Wat hebben de bestuurscrisis bij voetbalclub Ajax en het ontbreken van transparantie over het declaratiegedrag van ziekenhuisbestuurders met elkaar te maken? In beide gevallen kwam de kwaliteit van het werkgeverschap (of het gebrek daaraan) van de verantwoordelijke raad van commissarissen of raad van toezicht in de spotlight te staan. ‘Het vak van toezichthouder wordt zichtbaarder’, stelt NR Governance-directeur en middagvoorzitter Olaf Smits van Waesberghe bij de opening van het symposium De 7 B’s van goed werkgeverschap. ‘Bij disfunctioneel gedrag van bestuurders komen ook de commissarissen en toezichthouders steeds vaker in beeld: hebben zij hun rol als werkgever wel goed ingevuld bij het voorkomen of adresseren van problemen in de boardroom?’

Drie toezichtrollen
De raad van commissarissen (rvc) of raad van toezicht (rvt) heeft drie rollen: toezichthouder, adviseur én werkgever. In die laatste rol is de rvc/rvt verantwoordelijk voor de kwaliteit en de continuïteit van het leiderschap van de organisatie: het aanstellen en zo nodig afscheid nemen van bestuurders, het beoordelen en waarderen van de prestaties, samenwerking en cultuur in de bestuurskamer en het waarborgen van talentontwikkeling en een goede opvolgingsplanning voor directie of bestuur en de managementlagen daaronder.

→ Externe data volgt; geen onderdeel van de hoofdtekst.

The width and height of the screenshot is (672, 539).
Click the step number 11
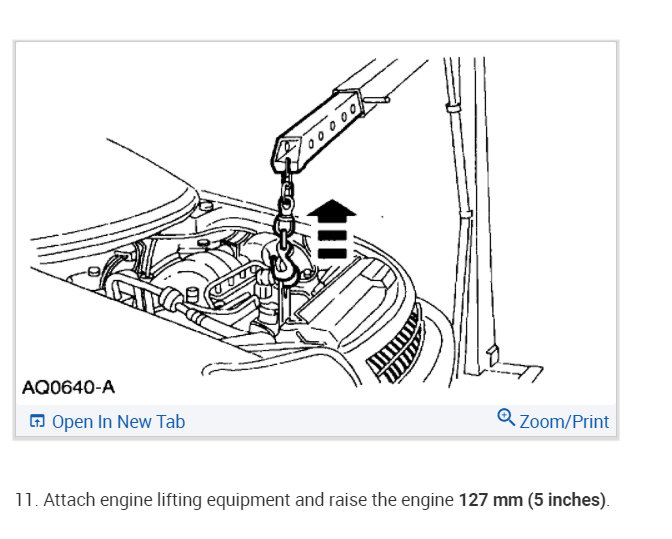pyautogui.click(x=26, y=500)
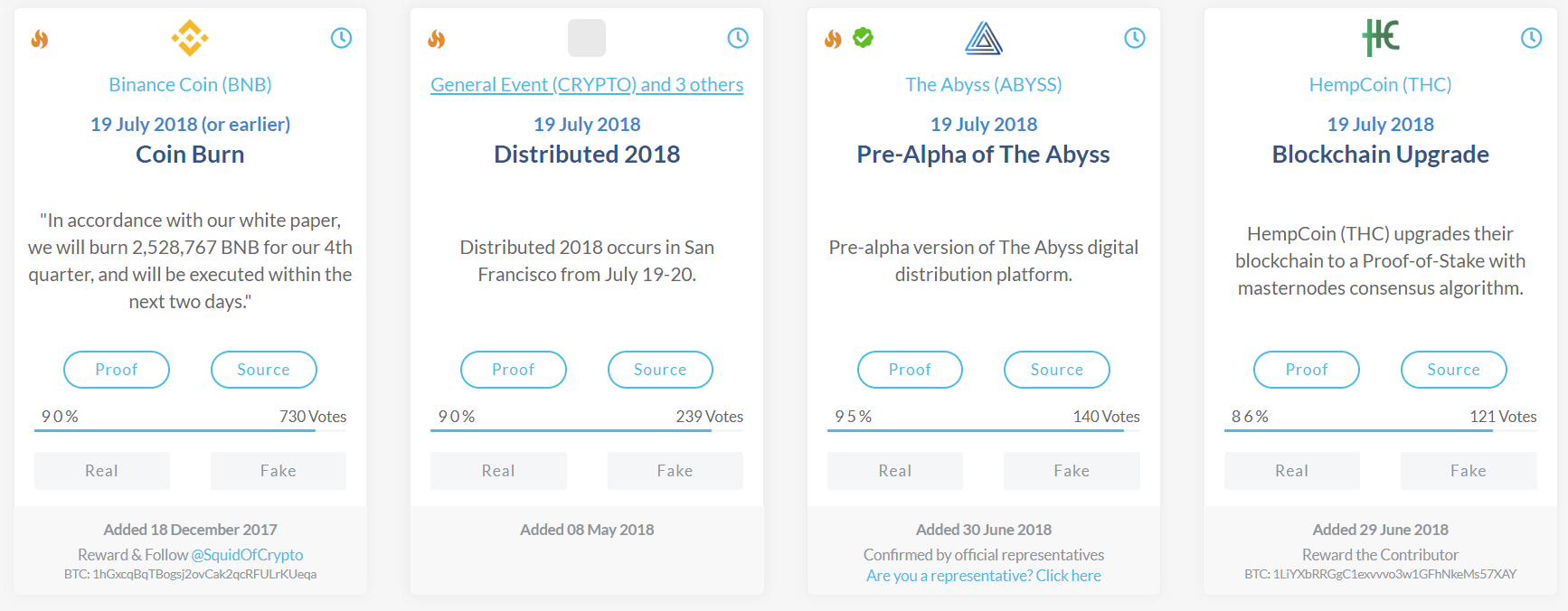
Task: Vote Fake on the Distributed 2018 event
Action: click(675, 471)
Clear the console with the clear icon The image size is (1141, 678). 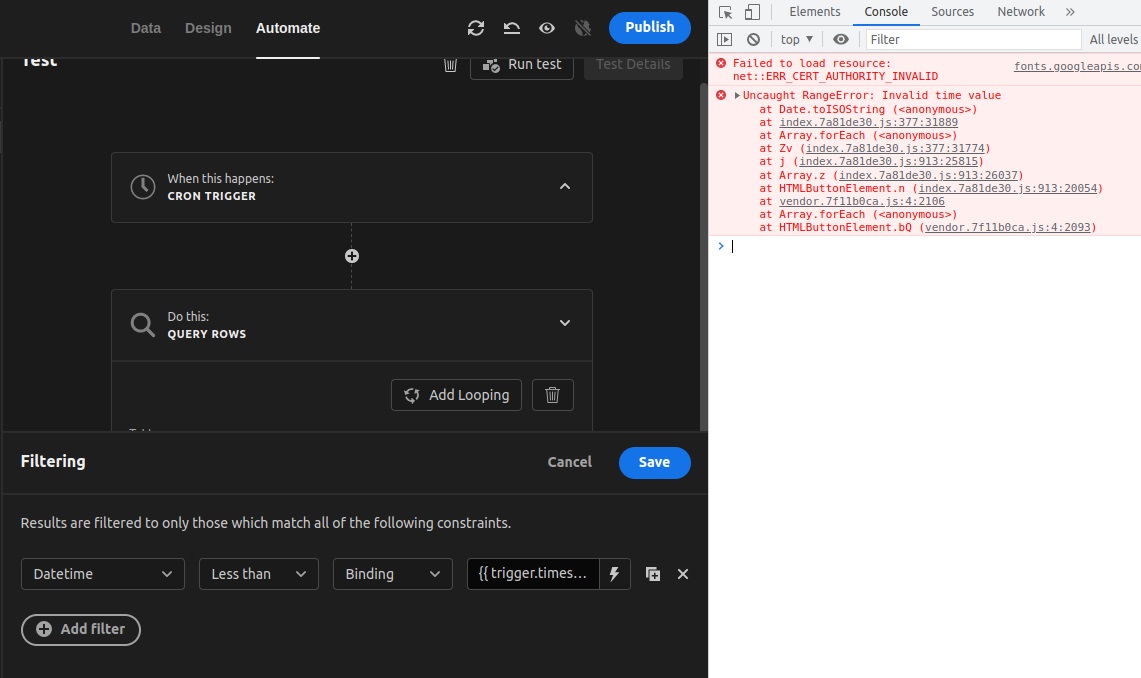click(751, 38)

Werkgeversrol nog vaak onderbelicht
De werkgeversrol van de rvc/rvt is essentieel voor sterk en stabiel leiderschap en daarmee voor langetermijnwaardecreatie, maar blijft nog te vaak onderbelicht, merkten symposiumorganisatoren NR Governance en Wesselo in hun executive search-praktijk. Bovendien is de concrete invulling van de werkgeversrol aan het veranderen door de maatschappelijke aandacht voor thema’s als duurzaamheid, diversiteit, sociale veiligheid en de krappe arbeidsmarkt.

Best & bad practices
Een nieuwe publicatie van het gezamenlijk kennisplatform Wesselo Governance wil rvc’s/rvt’s en remuneratiecommissies hiervoor praktische ondersteuning bieden en een bijdrage leveren aan de benodigde professionalisering: De 7 B’s van goed werkgeverschap (Bemensen, Benoemen, Beoordelen, Belonen, Balans, Begeleiden en Boardroomdynamiek). De publicatie richt zich primair op toezichthouders in de semipublieke sector, vanwege de specifieke context – zoals stakeholderomgeving en gereguleerde beloning – maar de checklists, do’s & don’ts en best & bad practices zijn ook uitermate herkenbaar en toepasbaar voor commissarissen in het bedrijfsleven.

Pas op voor klonen
Tijdens een gelijknamig symposium wordt het eerste exemplaar van de nieuwe publicatie officieel overhandigd aan Liesbeth Spies, oud-minister van Binnenlandse Zaken, burgemeester van Alphen aan den Rijn en voorzitter van de raad van toezicht van Reclassering Nederland (voorheen was ze ook rvt-voorzitter van de Stichting Alzheimer Nederland). Vooraf deelt Spies haar eigen observaties als toezichthouder met de zeven B’s. Allereerst de B van Bemensen: de rvc/rvt is ook werkgever van zichzélf en moet adequaat zijn samengesteld voor het uitoefenen van effectief toezicht. ‘De leden mogen geen kloon van elkaar zijn’, waarschuwt Spies. ‘Het is mooi als het een beetje schuurt in de raad. Zorg dus voor diversiteit.’ Een andere tip: zoek bij een vacature en voordracht tijdig de samenwerking met de ondernemingsraad. ‘Anders loop je het risico dat de door de or voorgedragen kandidaat niet in het profiel of in de mix van de zittende raad past.’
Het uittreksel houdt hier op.